La fièvre du donut a envahi l'Europe avec plus de 3,2 milliards d'unités par an. Des chaînes comme Dunkin' et Krispy Kreme ont réussi à faire de ce beignet frit un petit-déjeuner ou un goûter habituel. Mais ce boom n'est pas un hasard : il est le résultat d'une campagne millionnaire pour normaliser l'ultra-transformé, en cachant que chaque pièce peut contenir 300 calories, 20 grammes de sucre et des acides gras trans. Le citoyen croit se faire plaisir, mais il paie la facture de l'industrie pharmaceutique.

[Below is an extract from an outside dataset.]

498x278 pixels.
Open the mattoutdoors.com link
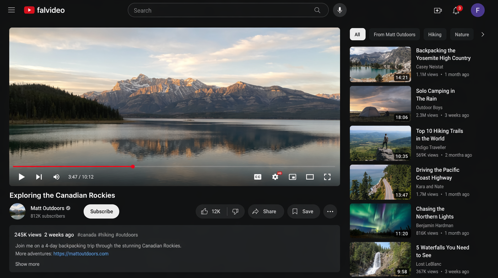click(x=81, y=254)
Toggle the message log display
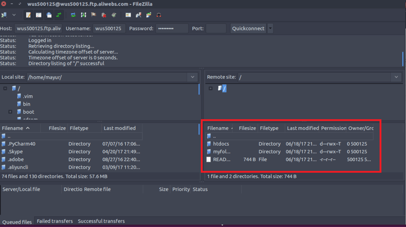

L'ingénierie du goût : comment l'algorithme traite ton glucose 🧠
Derrière ce glaçage parfait se cache un processus industriel calculé au millimètre. Les chaînes utilisent des farines raffinées qui provoquent des pics de glucose, combinées à des graisses saturées et des sucres qui activent le centre de récompense du cerveau. La production de masse implique des emballages en plastique à usage unique et une logistique qui chasse les boulangeries locales. Chaque donut est un produit conçu pour accrocher, pas pour nourrir. Les enfants et les jeunes sont la cible principale, alimentant une épidémie d'obésité qui remplit les cabinets d'endocrinologie.
Le plaisir qui engraisse ton endocrinologue et la pharmacie 💊
Tu l'achètes à la station-service, croyant que c'est une récompense rapide. Mais ce donut n'est pas un plaisir, c'est un cheval de Troie : il te donne un coup de boost de sucre qui dure dix minutes, suivi d'une baisse qui t'en réclame un autre. Pendant ce temps, les chaînes américaines se remplissent les poches et les boulangeries de quartier ferment. Le seul qui y gagne, à part Dunkin', c'est ton médecin traitant, qui a déjà réservé une place dans son agenda pour te parler du cholestérol.